- _RECORDS FOR PROCESSING_
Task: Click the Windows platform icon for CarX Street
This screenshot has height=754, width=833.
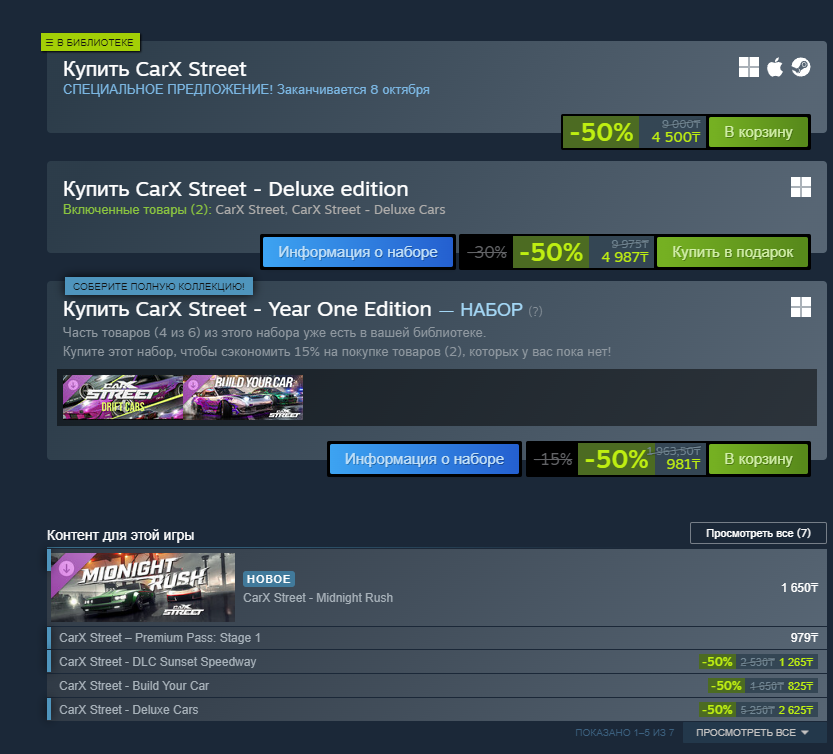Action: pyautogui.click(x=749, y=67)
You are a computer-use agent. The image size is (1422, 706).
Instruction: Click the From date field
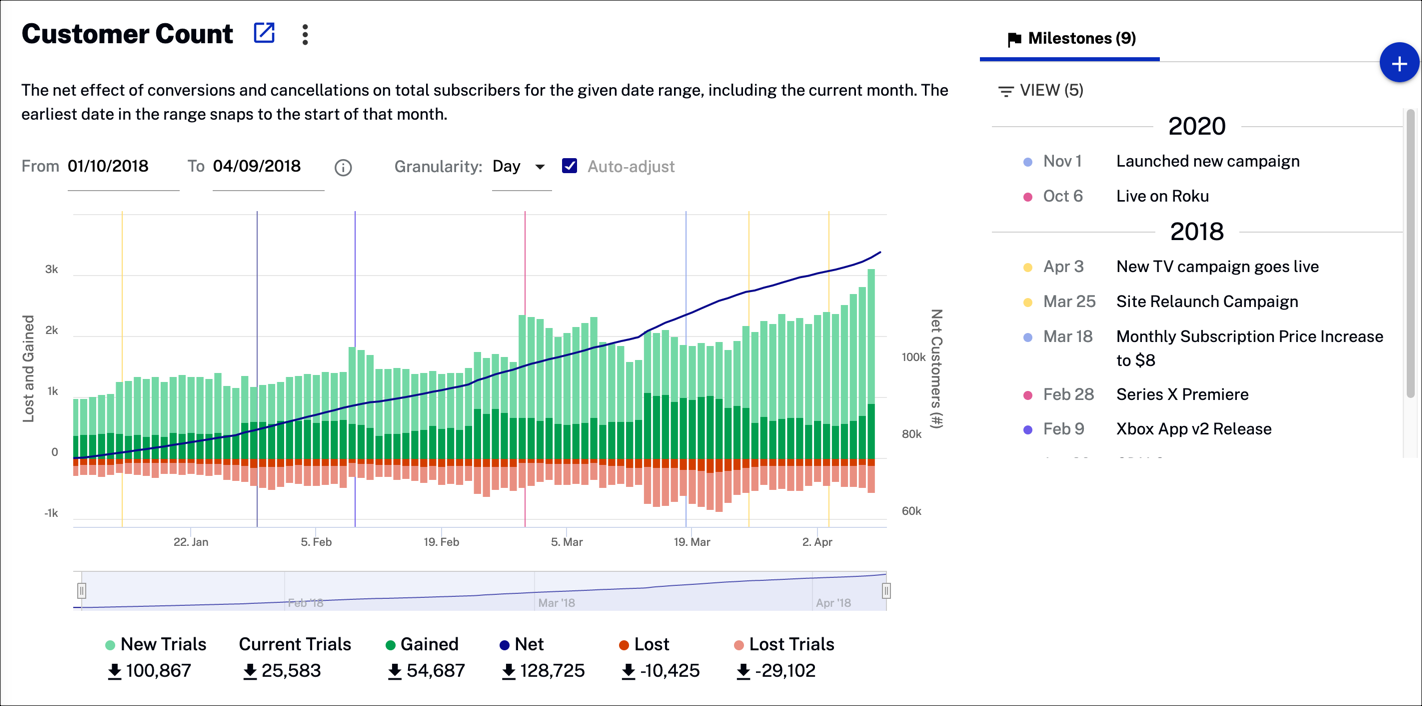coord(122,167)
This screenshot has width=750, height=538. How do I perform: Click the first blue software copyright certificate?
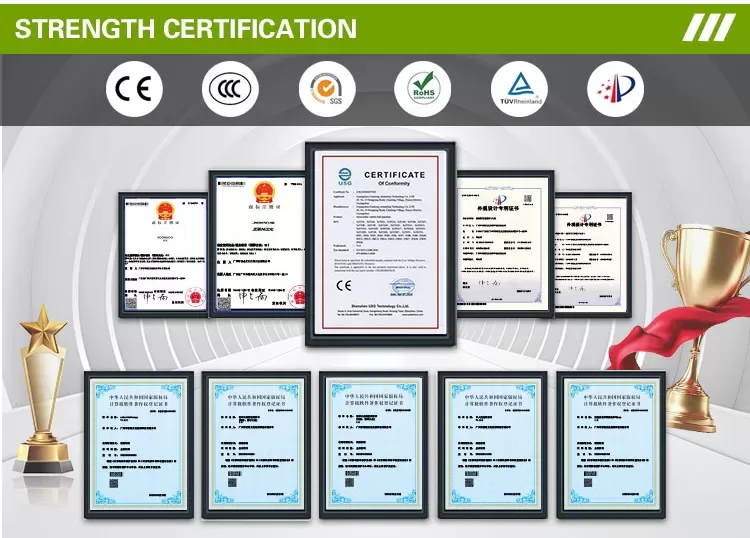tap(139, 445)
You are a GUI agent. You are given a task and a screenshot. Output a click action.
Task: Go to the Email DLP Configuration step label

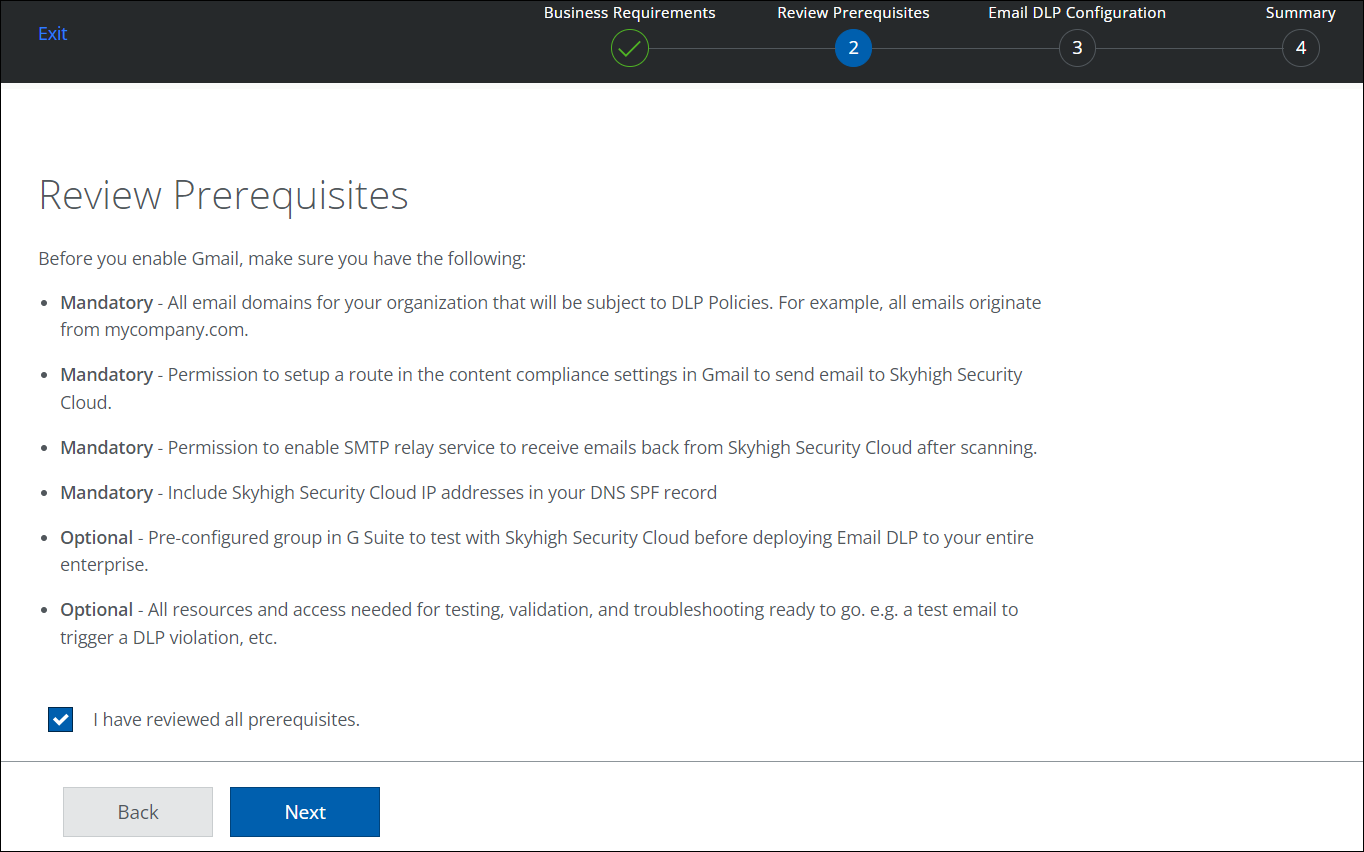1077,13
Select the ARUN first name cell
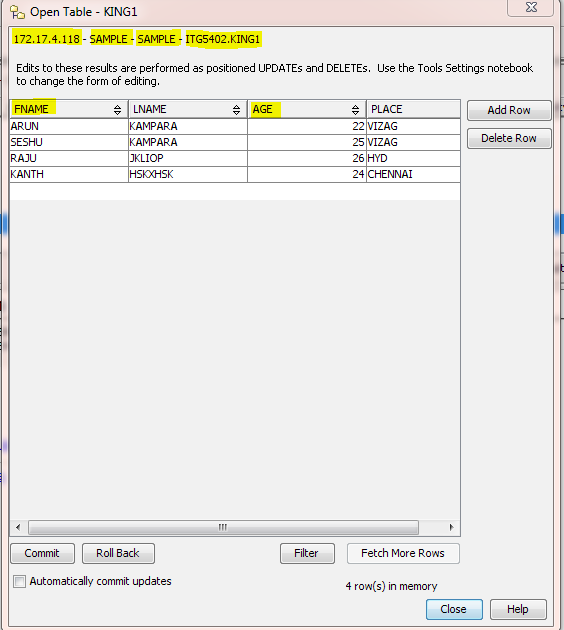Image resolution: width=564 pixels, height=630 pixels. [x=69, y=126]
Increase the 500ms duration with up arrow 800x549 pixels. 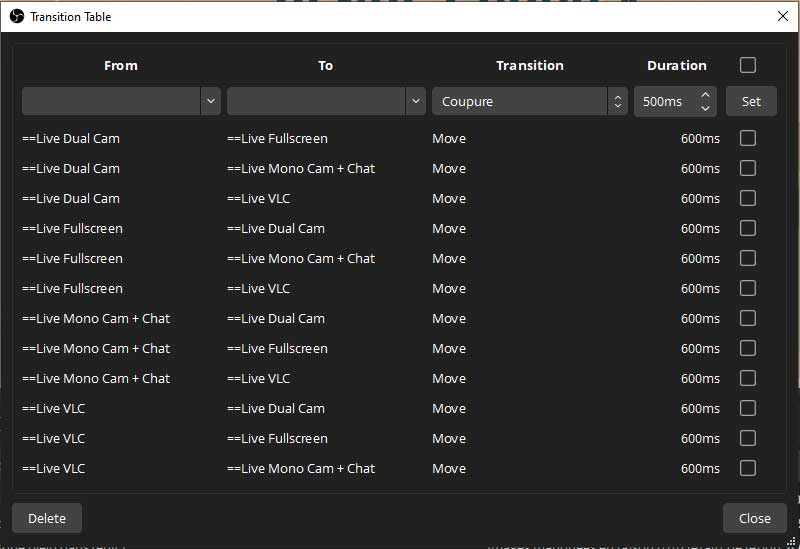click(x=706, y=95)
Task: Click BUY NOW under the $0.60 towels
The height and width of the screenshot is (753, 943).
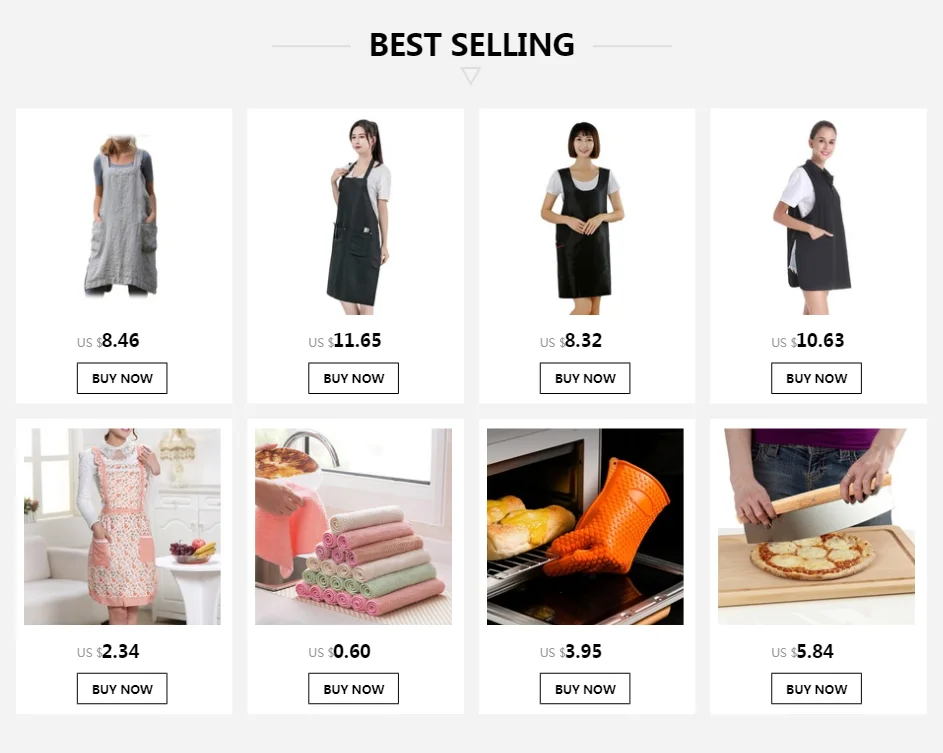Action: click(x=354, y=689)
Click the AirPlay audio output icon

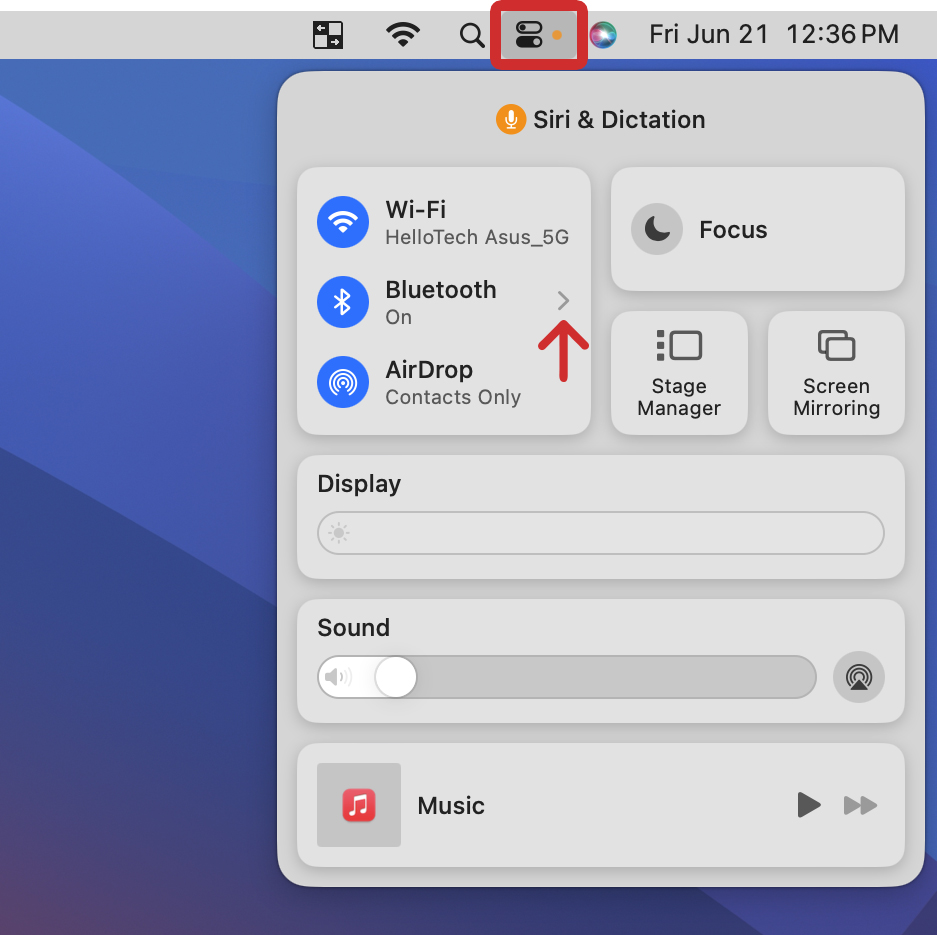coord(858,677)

- _YOUR GOAL_
Please output the lines from the line that contains "Task: Click BUY NOW under the $0.60 towels" through the end of the records, both ends included, exactly and with no pictures.

- _TASK ANSWER_
Task: Click BUY NOW under the $0.60 towels
The height and width of the screenshot is (753, 943).
Action: click(x=354, y=689)
Click the AirPlay audio output icon

coord(858,677)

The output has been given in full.